Consider the code sequence shown in Figure 1. Instructions 8, 9 and 10 in block 5 compute three address values from previously defined base and offset values.  $Addr_a$  depends on a base value that has either the value Y or X, depending on whether the condition  $Condition_1$  evaluates to true or false, while the offset value is fixed at 10 for all loop iterations.  $Addr_b$  uses a base value that is fixed for all loop iterations and an offset that is incremented by either 1 or 2, depending on the outcome of  $Condition_1$ . Finally,  $Addr_c$  depends on base and offset values, both of which are different for the two paths within the loop.

Let us now consider the prediction of these values, assuming the *true*, *false*, *false* sequence of outcomes for  $Condition_1$  repeats itself. The conventional last value and stride predictors would not work in this case. It



Figure 1. Example

is possible to perform prediction using the FCM or the hybrid predictor by maintaining the patterns of values. However, new patterns of values would be generated often and the number of patterns generated would be large. Thus, frequent mispredictions can be expected.

It is possible to predict these values using control flow information. Consider the sequence of values computed by instruction 8 as shown in the figure. We can predict the next value by looking at the most recent outcome of *Condition*<sub>1</sub>. If *Condition*<sub>1</sub> evaluates to false/true, the next value will be the last value of instruction 8 along the false/true branch (i.e., Y+10/X+10).

Consider the sequence of values computed by instruction 9. We notice that this sequence is similar to a stride sequence. In case the true branch is taken, the stride is 2; otherwise it is 1. Thus, the next value can be predicted from the stride pattern of the offset occurring along a path.

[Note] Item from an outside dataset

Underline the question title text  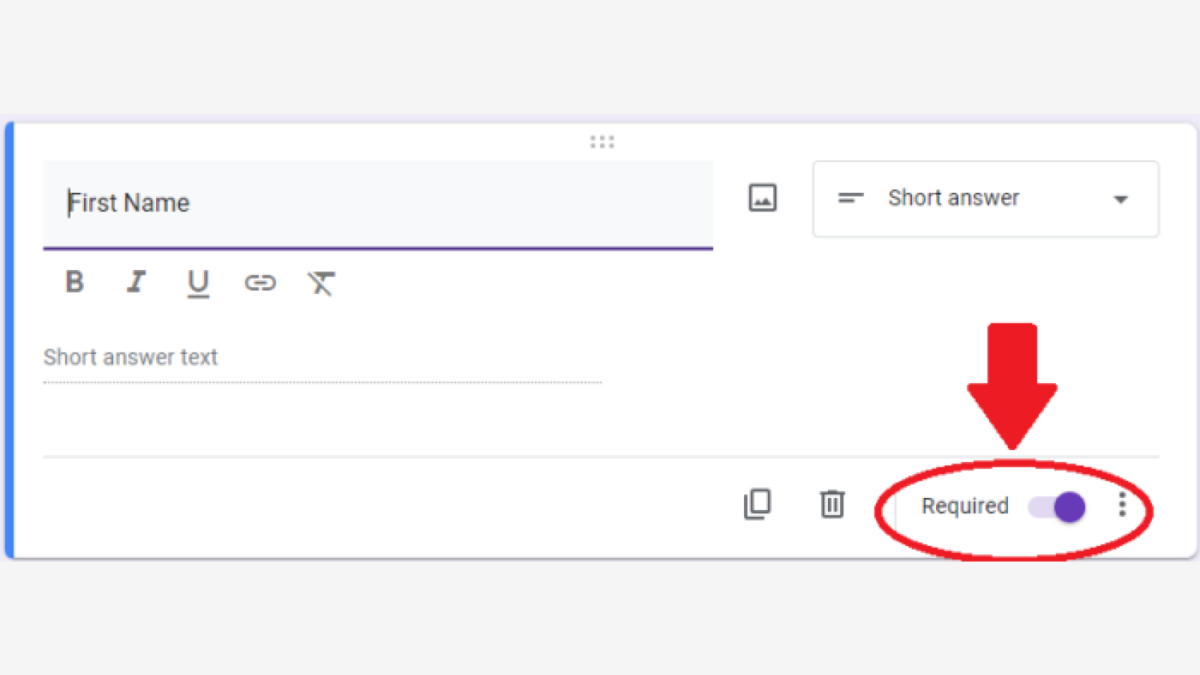click(x=198, y=284)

Finally, the computed value of instruction 10 depends on base and offset values, both of which depend on the control path taken from block 2 to block 5. In this case, it is possible to perform prediction by remembering both the last value and the stride values for each incoming path.

In all the above cases, we can perform the prediction for any arbitrary sequence of branch outcomes. Values of an instruction along different paths are stored separately and branch history is used to predict the value on the current path. In this example, a branch history composed of the last two branches is sufficient for correct prediction. In general, outcomes from several branches may be required.

Let us modify basic block 5 in the example as shown



Figure 2. Modified block 5 of example

in Figure 2. The assignment to base value  $Base_v$  is moved from blocks 3 and 4 to block 5. This value is now loaded from a memory location whose address,  $Addr_{v}$ . may be different for different iterations of the loop. In this case, the value of  $Addr_a$  may not be predictable using path information since a different value can be produced for separate iterations of the loop along the same path. However, this value can be predicted as the sum of the loaded value of  $Base_v$  and  $Offset_f$ . This implies that we can predict the value of  $Addr_a$ by correlating it with the value loaded by a previous instruction. Essentially, we need to capture the dependence occurring between the instruction computing  $Base_v$  and the one using this value. Notice that the values that were predicted using path information could also be predicted using value correlation. For example, values of  $Addr_b$  and  $Addr_c$  can be predicted by correlating them with the value of instruction computing  $Offset_v$ .

In this paper, we present prediction techniques that combine the use of branch history with last value and stride predictors. Also, a technique that predicts values based on the correlations between instructions is developed. The predictors resulting from these techniques were experimentally evaluated and compared with conventional predictors.

The rest of the paper is organized as follows. Sections 2 and 3 present the new prediction schemes based on path information. Section 4 presents a prediction scheme that uses correlation between instructions. Each prediction scheme is evaluated by doing a performance comparison with the conventional prediction schemes. The conclusions are presented in Section 5.

### 2 Path-based Last Value Prediction

Our first scheme, Path-based Last Value (PLV) Prediction, extends the last value predictor by storing the most recent values of an instruction for different branch histories. The history of recent branch outcomes is maintained and used, along with the instruction address, to predict the next value of the instruction. For the example in Figure 1, two different values of  $Addr_a$ are stored and then, based on the path followed, the appropriate value computed on that path is predicted.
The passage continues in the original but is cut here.